In deploying the proposed IOTA 2.0 smart-contract-based system in real-world SDN environments, it is essential to address the ethical and security implications associated with its use. One of the primary ethical concerns is the potential for the misuse of the system, particularly in environments where privacy and data integrity are paramount. To mitigate these risks, it is recommended that strict Access Controls and encryption protocols be implemented, ensuring that only authorized entities can interact with the network. Additionally, the system must comply with relevant data protection regulations, such as GDPR, to safeguard personal information and maintain user trust. It is crucial to regularly update and audit the smart contracts to identify and address any vulnerabilities that could be exploited by malicious actors. Furthermore, deploying this technology in a way that maintains transparency and accountability is vital for ensuring that it does not inadvertently reinforce existing power imbalances or lead to unintended consequences in the broader network infrastructure. By adopting these recommendations, the system can be deployed ethically and securely, contributing positively to the advancement of SDN technologies.

6. Conclusions and Future Work

This research presents an innovative approach to securing SDN environments using IOTA 2.0 smart contracts. By leveraging the IOTA Tangle, our proposed system enhances scalability and efficiency while eliminating transaction fees and reducing energy consumption. We introduced three smart contracts—Authority, Access Control, and DoS Detector—to ensure secure network operations, prevent unauthorized access, and mitigate denial-of-service attacks. Comprehensive simulations using Mininet and the ShimmerEVM IOTA Test Network demonstrated the efficacy of our approach in enhancing SDN security. Our findings highlight the potential of IOTA 2.0 smart contracts to provide a robust, decentralized solution for securing SDN environments. Our approach offers a scalable and efficient solution, addressing the limitations of traditional BC-based systems.
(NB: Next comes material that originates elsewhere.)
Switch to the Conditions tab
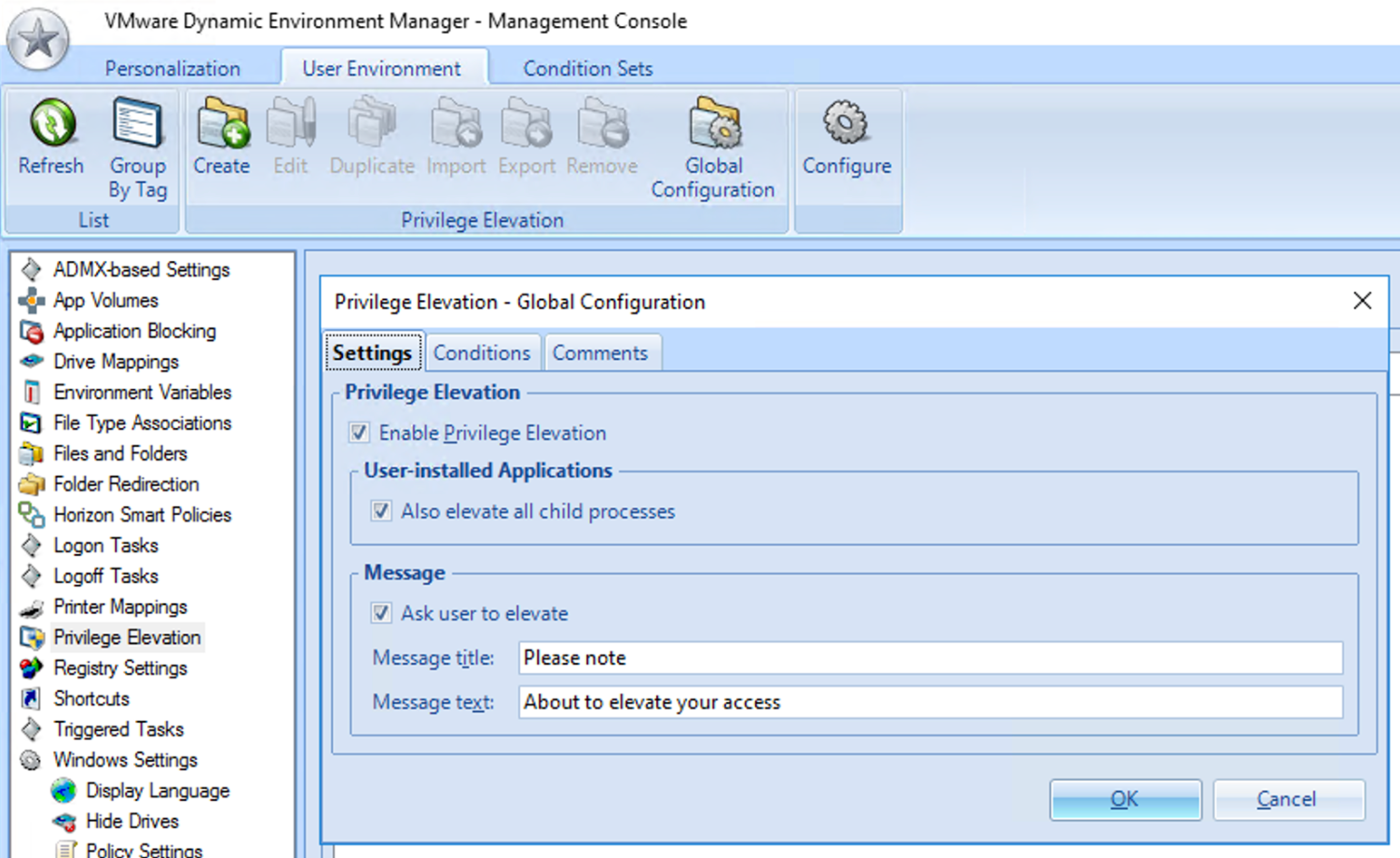Image resolution: width=1400 pixels, height=858 pixels. [481, 353]

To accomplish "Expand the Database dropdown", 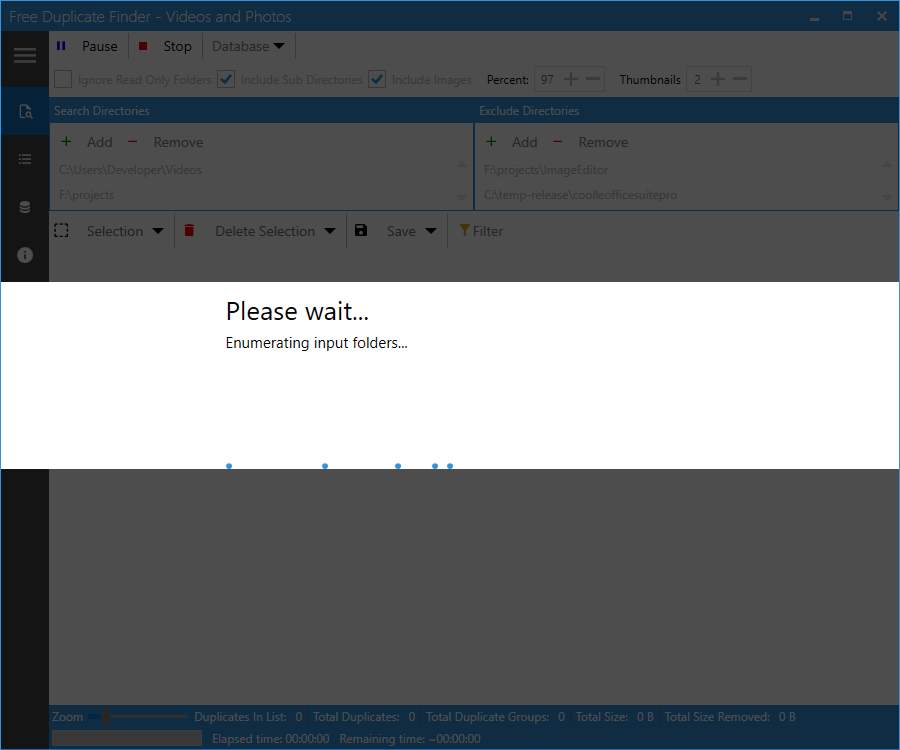I will point(248,46).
However, to further enhance the robustness of our system, future work will focus on integrating machine learning (ML) and deep learning (DL) techniques to develop adaptive and intelligent security mechanisms. Specifically, we plan to design ML/DL models that can dynamically identify and mitigate evolving cyber threats, such as distributed denial-of-service (DDoS) attacks, by learning from network traffic patterns in real time. Additionally, we aim to explore the deployment of reinforcement learning algorithms to optimize the performance of smart contracts under varying network conditions, reducing latency and enhancing decision-making processes.